EXERCISE REQUIREMENTS ->
Starting at the beginning of the records and ending at the line that contains "[x=22, y=204]", give them as a two-column CSV with the columns "text" and "answer". Use one row per record, and put each value in a single quoted field with its line breaks turned into spaces.
※
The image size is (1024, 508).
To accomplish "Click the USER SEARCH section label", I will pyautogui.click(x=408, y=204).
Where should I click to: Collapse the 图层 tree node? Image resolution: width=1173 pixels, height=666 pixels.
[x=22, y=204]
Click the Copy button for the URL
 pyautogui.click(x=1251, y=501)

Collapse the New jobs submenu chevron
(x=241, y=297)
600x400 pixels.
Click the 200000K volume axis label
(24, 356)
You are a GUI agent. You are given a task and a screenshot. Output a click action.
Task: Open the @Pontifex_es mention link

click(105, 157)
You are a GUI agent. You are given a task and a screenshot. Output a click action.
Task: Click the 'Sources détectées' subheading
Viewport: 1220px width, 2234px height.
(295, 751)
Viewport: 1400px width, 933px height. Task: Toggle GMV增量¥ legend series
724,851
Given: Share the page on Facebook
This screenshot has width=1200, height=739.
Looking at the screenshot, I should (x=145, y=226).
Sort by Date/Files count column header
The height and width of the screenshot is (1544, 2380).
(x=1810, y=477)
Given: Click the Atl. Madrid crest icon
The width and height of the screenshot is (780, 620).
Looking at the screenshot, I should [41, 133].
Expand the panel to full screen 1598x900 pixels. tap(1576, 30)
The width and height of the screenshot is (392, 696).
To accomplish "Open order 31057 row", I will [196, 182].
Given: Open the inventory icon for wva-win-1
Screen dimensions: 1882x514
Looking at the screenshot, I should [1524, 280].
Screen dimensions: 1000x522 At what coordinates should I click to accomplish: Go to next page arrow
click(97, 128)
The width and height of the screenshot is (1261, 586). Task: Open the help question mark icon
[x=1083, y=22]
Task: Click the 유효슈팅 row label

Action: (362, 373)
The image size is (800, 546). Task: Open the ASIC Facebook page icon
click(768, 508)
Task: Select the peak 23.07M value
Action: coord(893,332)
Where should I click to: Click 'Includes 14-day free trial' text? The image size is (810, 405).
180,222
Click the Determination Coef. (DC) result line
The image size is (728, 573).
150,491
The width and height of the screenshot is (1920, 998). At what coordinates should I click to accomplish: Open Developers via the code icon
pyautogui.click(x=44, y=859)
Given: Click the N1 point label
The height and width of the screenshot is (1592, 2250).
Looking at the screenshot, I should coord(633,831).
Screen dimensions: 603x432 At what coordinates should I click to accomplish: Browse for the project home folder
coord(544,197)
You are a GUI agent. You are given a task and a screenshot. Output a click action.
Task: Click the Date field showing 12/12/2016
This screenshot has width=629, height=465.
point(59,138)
※
TASK RESPONSE ->
text,answer
"The image size is (1024, 508). To accomplish ""Click the USER SEARCH section label"",","I will pyautogui.click(x=408, y=204)."
"Where should I click to: Collapse the 图层 tree node? Image resolution: width=1173 pixels, height=666 pixels.","[x=22, y=204]"